Set<String> permissions = new HashSet<String>(); // 添加权限
permissions.add("/role/**");
info.setStringPermissions(permissions);
return info;
}
/**
* 认证,用户登录
*/
@Override
protected AuthenticationInfo doGetAuthenticationInfo(AuthenticationToken paramAuthenticationToken) throws AuthenticationException {
UsernamePasswordToken token = (UsernamePasswordToken) paramAuthenticationToken;
User user = userService.login(token.getUsername());
// token返回的是一个数组,将char类型转化为String类型
String pswDate = new String(token.getPassword());
// 当用户名 和密码都满足的情况,返回登陆信息
if(pswDate.equals(user.getPassword())){
return new SimpleAuthenticationInfo(token.getUsername(), token.getPassword(), getName());
} else {
// 当没有用户的时候,抛出异常
throw new AuthenticationException();
}
}
}
2.2 配置ShiroConfig
这个就相当于spring-shiro.xml 这个配置文件了,配置了授权了接口信息。
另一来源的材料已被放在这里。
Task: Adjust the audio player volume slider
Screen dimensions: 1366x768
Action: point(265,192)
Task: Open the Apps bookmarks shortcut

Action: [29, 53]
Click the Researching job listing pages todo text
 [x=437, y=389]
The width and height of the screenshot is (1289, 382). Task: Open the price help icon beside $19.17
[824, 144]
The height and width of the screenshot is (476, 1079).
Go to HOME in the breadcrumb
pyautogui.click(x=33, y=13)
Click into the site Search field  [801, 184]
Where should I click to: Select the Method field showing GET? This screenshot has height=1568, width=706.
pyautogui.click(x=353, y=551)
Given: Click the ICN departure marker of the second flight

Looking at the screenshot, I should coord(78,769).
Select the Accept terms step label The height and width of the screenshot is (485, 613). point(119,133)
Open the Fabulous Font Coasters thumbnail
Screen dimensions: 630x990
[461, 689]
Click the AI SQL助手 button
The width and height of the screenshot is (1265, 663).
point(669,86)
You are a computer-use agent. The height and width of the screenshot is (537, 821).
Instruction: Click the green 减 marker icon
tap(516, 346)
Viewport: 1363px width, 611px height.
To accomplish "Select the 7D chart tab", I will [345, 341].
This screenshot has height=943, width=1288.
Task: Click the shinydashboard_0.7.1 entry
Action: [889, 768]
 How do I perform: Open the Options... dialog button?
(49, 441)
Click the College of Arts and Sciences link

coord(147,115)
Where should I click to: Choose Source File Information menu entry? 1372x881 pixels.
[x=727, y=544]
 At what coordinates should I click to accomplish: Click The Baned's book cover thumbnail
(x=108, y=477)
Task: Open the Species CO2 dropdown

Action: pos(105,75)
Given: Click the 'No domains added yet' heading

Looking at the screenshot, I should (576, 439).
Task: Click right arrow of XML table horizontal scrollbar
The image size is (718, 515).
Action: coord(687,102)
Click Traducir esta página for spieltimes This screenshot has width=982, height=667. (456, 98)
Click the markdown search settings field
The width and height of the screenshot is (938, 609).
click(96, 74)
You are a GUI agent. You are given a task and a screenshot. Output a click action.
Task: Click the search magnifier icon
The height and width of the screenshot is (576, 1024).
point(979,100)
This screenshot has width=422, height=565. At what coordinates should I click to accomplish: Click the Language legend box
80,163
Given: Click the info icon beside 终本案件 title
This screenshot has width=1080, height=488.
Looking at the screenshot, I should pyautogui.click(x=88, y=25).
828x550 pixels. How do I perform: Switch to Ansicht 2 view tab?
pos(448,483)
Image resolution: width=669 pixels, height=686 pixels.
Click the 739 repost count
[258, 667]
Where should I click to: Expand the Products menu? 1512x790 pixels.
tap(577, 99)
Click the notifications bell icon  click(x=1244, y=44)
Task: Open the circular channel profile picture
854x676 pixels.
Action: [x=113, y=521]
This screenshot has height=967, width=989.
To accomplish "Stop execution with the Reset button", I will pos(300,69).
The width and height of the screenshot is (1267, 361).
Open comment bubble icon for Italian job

package com.yellowcong.config;
import java.util.LinkedHashMap;
import java.util.Map;
import org.apache.shiro.cache.MemoryConstrainedCacheManager;
import org.apache.shiro.spring.LifecycleBeanPostProcessor;
import org.apache.shiro.spring.web.ShiroFilterFactoryBean;
import org.apache.shiro.web.mgt.DefaultWebSecurityManager;
import org.springframework.aop.framework.autoproxy.DefaultAdvisorAutoProxyCreator;
import org.springframework.beans.factory.annotation.Value;
import org.springframework.boot.web.servlet.FilterRegistrationBean;
import org.springframework.context.annotation.Bean;
import org.springframework.context.annotation.Configuration;
import org.springframework.context.annotation.PropertySource;
import org.springframework.web.filter.DelegatingFilterProxy;
import com.yellowcong.realm.SampleRealm;
@Configuration
@PropertySource("classpath:shiro.properties") // 指定读取的配置文件地址
public class ShiroConfig {
@Bean
public FilterRegistrationBean filterRegistrationBean() {
FilterRegistrationBean filterRegistration = new FilterRegistrationBean();
filterRegistration.setFilter(new DelegatingFilterProxy("shiroFilter"));
filterRegistration.addInitParameter("targetFilterLifecycle", "true");
filterRegistration.setEnabled(true);
filterRegistration.addUrlPatterns("/*");
return filterRegistration;
}
@Bean(name = "lifecycleBeanPostProcessor")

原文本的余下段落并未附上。